WRITTEN TASK: Can you lay out the records below as a Markdown table with two columns, "No." for a running count and "Record" for each line, leaving out blank lines?

RECORD LIST:
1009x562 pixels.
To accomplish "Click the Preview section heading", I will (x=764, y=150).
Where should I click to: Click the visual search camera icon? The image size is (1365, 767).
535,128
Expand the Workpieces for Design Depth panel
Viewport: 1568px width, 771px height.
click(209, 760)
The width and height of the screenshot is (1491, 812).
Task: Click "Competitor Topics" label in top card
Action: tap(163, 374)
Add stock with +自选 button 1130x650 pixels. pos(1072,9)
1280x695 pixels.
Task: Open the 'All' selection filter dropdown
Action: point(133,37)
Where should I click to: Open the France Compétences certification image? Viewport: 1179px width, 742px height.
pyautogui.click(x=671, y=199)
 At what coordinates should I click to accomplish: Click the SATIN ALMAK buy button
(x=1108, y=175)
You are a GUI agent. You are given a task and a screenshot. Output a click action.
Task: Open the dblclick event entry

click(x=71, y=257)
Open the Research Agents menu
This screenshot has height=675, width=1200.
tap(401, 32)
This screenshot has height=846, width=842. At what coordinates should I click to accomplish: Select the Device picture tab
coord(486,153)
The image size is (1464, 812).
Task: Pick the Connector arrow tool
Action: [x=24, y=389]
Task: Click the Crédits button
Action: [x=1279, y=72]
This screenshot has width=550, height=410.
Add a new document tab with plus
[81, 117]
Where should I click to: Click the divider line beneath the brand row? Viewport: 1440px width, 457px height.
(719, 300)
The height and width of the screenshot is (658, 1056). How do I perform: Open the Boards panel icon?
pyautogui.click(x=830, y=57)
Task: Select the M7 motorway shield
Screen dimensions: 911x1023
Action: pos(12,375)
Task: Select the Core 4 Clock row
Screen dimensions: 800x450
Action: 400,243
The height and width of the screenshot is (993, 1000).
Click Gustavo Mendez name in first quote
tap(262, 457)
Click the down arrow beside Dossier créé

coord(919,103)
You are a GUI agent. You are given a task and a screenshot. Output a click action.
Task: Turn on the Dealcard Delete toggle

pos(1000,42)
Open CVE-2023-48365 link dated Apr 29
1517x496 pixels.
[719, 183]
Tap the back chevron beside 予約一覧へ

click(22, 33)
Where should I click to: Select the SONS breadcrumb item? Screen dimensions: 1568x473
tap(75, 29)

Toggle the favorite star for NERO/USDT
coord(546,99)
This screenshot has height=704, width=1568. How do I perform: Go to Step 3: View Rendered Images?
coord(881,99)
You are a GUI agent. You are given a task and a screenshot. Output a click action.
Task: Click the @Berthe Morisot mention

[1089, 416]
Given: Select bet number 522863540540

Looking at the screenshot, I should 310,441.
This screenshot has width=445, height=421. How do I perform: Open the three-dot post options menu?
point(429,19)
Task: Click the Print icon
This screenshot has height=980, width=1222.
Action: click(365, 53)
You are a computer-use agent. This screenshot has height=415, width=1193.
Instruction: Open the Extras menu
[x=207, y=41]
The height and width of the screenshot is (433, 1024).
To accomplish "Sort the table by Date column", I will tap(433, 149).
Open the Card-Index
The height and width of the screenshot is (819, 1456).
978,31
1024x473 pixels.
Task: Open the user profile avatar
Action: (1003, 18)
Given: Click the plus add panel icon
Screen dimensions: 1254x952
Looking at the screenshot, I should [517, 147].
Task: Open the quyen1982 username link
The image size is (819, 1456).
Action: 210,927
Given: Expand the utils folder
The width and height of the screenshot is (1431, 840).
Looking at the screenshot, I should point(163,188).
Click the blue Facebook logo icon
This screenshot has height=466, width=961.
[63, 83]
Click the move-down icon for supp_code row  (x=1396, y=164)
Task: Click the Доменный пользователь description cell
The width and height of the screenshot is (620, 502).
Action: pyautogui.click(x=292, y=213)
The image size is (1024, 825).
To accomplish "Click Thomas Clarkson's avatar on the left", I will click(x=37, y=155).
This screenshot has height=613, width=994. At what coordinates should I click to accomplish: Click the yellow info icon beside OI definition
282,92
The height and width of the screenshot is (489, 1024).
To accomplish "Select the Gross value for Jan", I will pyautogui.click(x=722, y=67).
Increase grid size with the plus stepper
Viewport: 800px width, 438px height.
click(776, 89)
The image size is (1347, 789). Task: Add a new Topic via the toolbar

TASK ANSWER:
| No. | Record |
|---|---|
| 1 | 1009x562 pixels. |
| 2 | To accomplish "Click the Preview section heading", I will (x=764, y=150). |
| 3 | Where should I click to: Click the visual search camera icon? The image size is (1365, 767). |
| 4 | 535,128 |
| 5 | Expand the Workpieces for Design Depth panel |
| 6 | Viewport: 1568px width, 771px height. |
| 7 | click(209, 760) |
| 8 | The width and height of the screenshot is (1491, 812). |
| 9 | Task: Click "Competitor Topics" label in top card |
| 10 | Action: tap(163, 374) |
| 11 | Add stock with +自选 button 1130x650 pixels. pos(1072,9) |
| 12 | 1280x695 pixels. |
| 13 | Task: Open the 'All' selection filter dropdown |
| 14 | Action: point(133,37) |
| 15 | Where should I click to: Open the France Compétences certification image? Viewport: 1179px width, 742px height. |
| 16 | pyautogui.click(x=671, y=199) |
| 17 |  At what coordinates should I click to accomplish: Click the SATIN ALMAK buy button |
| 18 | (x=1108, y=175) |
| 19 | You are a GUI agent. You are given a task and a screenshot. Output a click action. |
| 20 | Task: Open the dblclick event entry |
| 21 | click(x=71, y=257) |
| 22 | Open the Research Agents menu |
| 23 | This screenshot has height=675, width=1200. |
| 24 | tap(401, 32) |
| 25 | This screenshot has height=846, width=842. At what coordinates should I click to accomplish: Select the Device picture tab |
| 26 | coord(486,153) |
| 27 | The image size is (1464, 812). |
| 28 | Task: Pick the Connector arrow tool |
| 29 | Action: [x=24, y=389] |
| 30 | Task: Click the Crédits button |
| 31 | Action: [x=1279, y=72] |
| 32 | This screenshot has width=550, height=410. |
| 33 | Add a new document tab with plus |
| 34 | [81, 117] |
| 35 | Where should I click to: Click the divider line beneath the brand row? Viewport: 1440px width, 457px height. |
| 36 | (719, 300) |
| 37 | The height and width of the screenshot is (658, 1056). How do I perform: Open the Boards panel icon? |
| 38 | pyautogui.click(x=830, y=57) |
| 39 | Task: Select the M7 motorway shield |
| 40 | Screen dimensions: 911x1023 |
| 41 | Action: pos(12,375) |
| 42 | Task: Select the Core 4 Clock row |
| 43 | Screen dimensions: 800x450 |
| 44 | Action: 400,243 |
| 45 | The height and width of the screenshot is (993, 1000). |
| 46 | Click Gustavo Mendez name in first quote |
| 47 | tap(262, 457) |
| 48 | Click the down arrow beside Dossier créé |
| 49 | coord(919,103) |
| 50 | You are a GUI agent. You are given a task and a screenshot. Output a click action. |
| 51 | Task: Turn on the Dealcard Delete toggle |
| 52 | pos(1000,42) |
| 53 | Open CVE-2023-48365 link dated Apr 29 |
| 54 | 1517x496 pixels. |
| 55 | [719, 183] |
| 56 | Tap the back chevron beside 予約一覧へ |
| 57 | click(22, 33) |
| 58 | Where should I click to: Select the SONS breadcrumb item? Screen dimensions: 1568x473 |
| 59 | tap(75, 29) |
| 60 | Toggle the favorite star for NERO/USDT |
| 61 | coord(546,99) |
| 62 | This screenshot has height=704, width=1568. How do I perform: Go to Step 3: View Rendered Images? |
| 63 | coord(881,99) |
| 64 | You are a GUI agent. You are given a task and a screenshot. Output a click action. |
| 65 | Task: Click the @Berthe Morisot mention |
| 66 | [1089, 416] |
| 67 | Given: Select bet number 522863540540 |
| 68 | Looking at the screenshot, I should 310,441. |
| 69 | This screenshot has width=445, height=421. How do I perform: Open the three-dot post options menu? |
| 70 | point(429,19) |
| 71 | Task: Click the Print icon |
| 72 | This screenshot has height=980, width=1222. |
| 73 | Action: click(365, 53) |
| 74 | You are a computer-use agent. This screenshot has height=415, width=1193. |
| 75 | Instruction: Open the Extras menu |
| 76 | [x=207, y=41] |
| 77 | The height and width of the screenshot is (433, 1024). |
| 78 | To accomplish "Sort the table by Date column", I will tap(433, 149). |
| 79 | Open the Card-Index |
| 80 | The height and width of the screenshot is (819, 1456). |
| 81 | 978,31 |
| 82 | 1024x473 pixels. |
| 83 | Task: Open the user profile avatar |
| 84 | Action: (1003, 18) |
| 85 | Given: Click the plus add panel icon |
| 86 | Screen dimensions: 1254x952 |
| 87 | Looking at the screenshot, I should [517, 147]. |
| 88 | Task: Open the quyen1982 username link |
| 89 | The image size is (819, 1456). |
| 90 | Action: 210,927 |
| 91 | Given: Expand the utils folder |
| 92 | The width and height of the screenshot is (1431, 840). |
| 93 | Looking at the screenshot, I should point(163,188). |
| 94 | Click the blue Facebook logo icon |
| 95 | This screenshot has height=466, width=961. |
| 96 | [63, 83] |
| 97 | Click the move-down icon for supp_code row  (x=1396, y=164) |
| 98 | Task: Click the Доменный пользователь description cell |
| 99 | The width and height of the screenshot is (620, 502). |
| 100 | Action: pyautogui.click(x=292, y=213) |
| 101 | The image size is (1024, 825). |
| 102 | To accomplish "Click Thomas Clarkson's avatar on the left", I will click(x=37, y=155). |
| 103 | This screenshot has height=613, width=994. At what coordinates should I click to accomplish: Click the yellow info icon beside OI definition |
| 104 | 282,92 |
| 105 | The height and width of the screenshot is (489, 1024). |
| 106 | To accomplish "Select the Gross value for Jan", I will pyautogui.click(x=722, y=67). |
| 107 | Increase grid size with the plus stepper |
| 108 | Viewport: 800px width, 438px height. |
| 109 | click(776, 89) |
| 110 | The image size is (1347, 789). Task: Add a new Topic via the toolbar |